Charles d'Aiguebelle is noted for his single publication "Homographie ... Choix de vingt Plantes indigènes et coloniales" published in Paris in 1828 by Fain, and dedicated to the Duchess de Berry. The work consists of 20 hand-coloured lithographic and nature-printed plates by Bernard and d'Aiguebelle, each with accompanying text by L. Madale.

Charles d'Aiguebelle used a combination of lithography and nature printing for preparing the plates of this work, and termed the process 'Homographie'. Leaf specimens were coated in wax and applied to the lithographer's stone, the other parts of the plant were then superimposed and the whole printed as a single image. This technique struck a good balance between the accurate detail achieved by nature printing, and the artistic effect brought about by the lithographic process. Further publications which never materialised were promised by d'Aiguebelle - "nous donnons ici vingt planches, formant la premiere anne d'une collection de cent vingt planches, tant exotiques qu'indigènes. Nous offrons aussi aux amateurs une autre Collection de quatre cent trente-deux plantes, et livrables de mois en mois, per cahier de six planches".

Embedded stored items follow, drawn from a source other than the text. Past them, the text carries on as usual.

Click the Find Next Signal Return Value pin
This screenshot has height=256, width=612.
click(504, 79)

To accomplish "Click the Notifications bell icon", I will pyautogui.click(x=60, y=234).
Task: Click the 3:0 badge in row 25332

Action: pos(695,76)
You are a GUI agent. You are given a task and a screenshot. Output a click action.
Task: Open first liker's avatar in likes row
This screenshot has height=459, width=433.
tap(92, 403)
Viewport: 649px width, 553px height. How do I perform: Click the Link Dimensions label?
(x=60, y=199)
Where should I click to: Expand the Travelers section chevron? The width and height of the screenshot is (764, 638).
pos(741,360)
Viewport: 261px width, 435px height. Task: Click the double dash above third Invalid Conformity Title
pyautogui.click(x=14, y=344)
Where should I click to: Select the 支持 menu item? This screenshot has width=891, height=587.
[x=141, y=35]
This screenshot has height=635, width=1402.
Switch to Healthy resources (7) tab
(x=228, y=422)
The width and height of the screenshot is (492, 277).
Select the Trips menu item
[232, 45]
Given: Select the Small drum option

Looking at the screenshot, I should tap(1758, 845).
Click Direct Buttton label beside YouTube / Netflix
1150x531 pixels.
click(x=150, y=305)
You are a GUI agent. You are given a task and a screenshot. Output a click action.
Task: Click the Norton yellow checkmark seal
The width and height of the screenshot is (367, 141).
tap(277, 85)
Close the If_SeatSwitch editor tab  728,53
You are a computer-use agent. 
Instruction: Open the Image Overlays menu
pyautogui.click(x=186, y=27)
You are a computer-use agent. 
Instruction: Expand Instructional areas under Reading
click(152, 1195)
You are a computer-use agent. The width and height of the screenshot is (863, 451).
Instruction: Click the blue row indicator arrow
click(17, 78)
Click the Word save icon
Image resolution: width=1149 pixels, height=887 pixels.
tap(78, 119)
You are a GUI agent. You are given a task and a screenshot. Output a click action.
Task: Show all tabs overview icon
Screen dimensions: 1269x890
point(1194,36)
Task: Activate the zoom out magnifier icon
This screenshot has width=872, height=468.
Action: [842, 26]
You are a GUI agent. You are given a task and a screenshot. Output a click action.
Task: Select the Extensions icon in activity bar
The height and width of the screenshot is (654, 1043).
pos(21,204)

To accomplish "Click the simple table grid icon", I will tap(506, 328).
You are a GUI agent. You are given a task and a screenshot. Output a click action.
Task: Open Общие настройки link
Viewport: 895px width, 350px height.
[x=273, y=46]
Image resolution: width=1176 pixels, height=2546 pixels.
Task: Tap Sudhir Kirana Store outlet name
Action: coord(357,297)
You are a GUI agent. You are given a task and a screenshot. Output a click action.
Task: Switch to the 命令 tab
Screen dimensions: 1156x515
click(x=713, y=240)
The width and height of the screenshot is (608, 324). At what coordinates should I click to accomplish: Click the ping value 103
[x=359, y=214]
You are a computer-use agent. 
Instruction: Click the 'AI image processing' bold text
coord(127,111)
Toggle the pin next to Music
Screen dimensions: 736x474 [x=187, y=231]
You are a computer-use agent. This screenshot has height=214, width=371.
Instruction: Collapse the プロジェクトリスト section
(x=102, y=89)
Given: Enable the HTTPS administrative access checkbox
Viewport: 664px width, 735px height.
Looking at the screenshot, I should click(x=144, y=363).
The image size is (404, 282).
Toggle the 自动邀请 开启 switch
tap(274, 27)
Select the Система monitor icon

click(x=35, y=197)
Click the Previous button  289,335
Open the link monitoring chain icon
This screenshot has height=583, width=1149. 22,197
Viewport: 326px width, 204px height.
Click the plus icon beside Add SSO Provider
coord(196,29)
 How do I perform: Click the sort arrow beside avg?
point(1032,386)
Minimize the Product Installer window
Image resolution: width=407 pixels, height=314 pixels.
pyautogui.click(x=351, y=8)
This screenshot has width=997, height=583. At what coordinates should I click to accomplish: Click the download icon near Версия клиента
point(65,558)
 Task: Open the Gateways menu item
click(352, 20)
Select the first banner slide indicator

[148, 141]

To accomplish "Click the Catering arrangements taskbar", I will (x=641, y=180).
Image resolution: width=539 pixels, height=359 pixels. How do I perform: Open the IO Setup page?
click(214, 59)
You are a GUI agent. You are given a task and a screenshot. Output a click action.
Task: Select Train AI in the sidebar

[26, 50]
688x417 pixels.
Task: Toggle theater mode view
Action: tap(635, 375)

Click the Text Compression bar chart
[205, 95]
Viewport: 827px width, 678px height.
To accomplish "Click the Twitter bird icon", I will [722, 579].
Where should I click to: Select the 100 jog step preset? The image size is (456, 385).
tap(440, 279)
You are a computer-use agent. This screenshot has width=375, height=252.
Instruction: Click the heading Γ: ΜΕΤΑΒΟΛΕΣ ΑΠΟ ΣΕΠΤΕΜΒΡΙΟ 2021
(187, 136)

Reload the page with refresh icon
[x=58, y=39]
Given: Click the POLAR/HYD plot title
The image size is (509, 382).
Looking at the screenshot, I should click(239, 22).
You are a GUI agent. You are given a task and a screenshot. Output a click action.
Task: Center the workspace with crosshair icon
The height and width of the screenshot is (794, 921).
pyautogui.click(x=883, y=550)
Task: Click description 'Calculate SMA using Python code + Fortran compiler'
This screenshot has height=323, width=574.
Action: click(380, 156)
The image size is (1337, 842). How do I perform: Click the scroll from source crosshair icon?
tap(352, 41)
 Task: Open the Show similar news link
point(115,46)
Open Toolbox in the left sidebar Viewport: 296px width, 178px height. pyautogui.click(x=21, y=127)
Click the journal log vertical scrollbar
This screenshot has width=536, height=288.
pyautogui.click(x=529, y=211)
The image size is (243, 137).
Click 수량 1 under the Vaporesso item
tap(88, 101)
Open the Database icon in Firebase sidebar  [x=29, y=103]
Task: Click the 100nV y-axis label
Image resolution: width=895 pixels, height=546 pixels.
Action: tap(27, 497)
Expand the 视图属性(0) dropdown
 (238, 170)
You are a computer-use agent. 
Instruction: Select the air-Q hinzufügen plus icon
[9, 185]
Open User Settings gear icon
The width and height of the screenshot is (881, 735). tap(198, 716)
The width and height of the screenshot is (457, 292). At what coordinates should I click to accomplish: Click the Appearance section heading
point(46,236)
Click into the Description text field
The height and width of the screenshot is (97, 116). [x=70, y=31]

Charles d'Aiguebelle was awarded a silver medal at the Paris Exposition of 1834 for his “transports sur pierre d’impression anciennes”, the anastatic process of lithography. History attributes the invention to Baldermus of Berlin. It was introduced to England in 1844 by William Siemens and patented in the name of Joseph Woods of Bucklersbury. Later in the same century its invention was claimed by a certain Rudolph Appel.

The d'Aiguebelles originate from Upaix and Montgardin, and are descended from Bertrand d'Aiguebelle.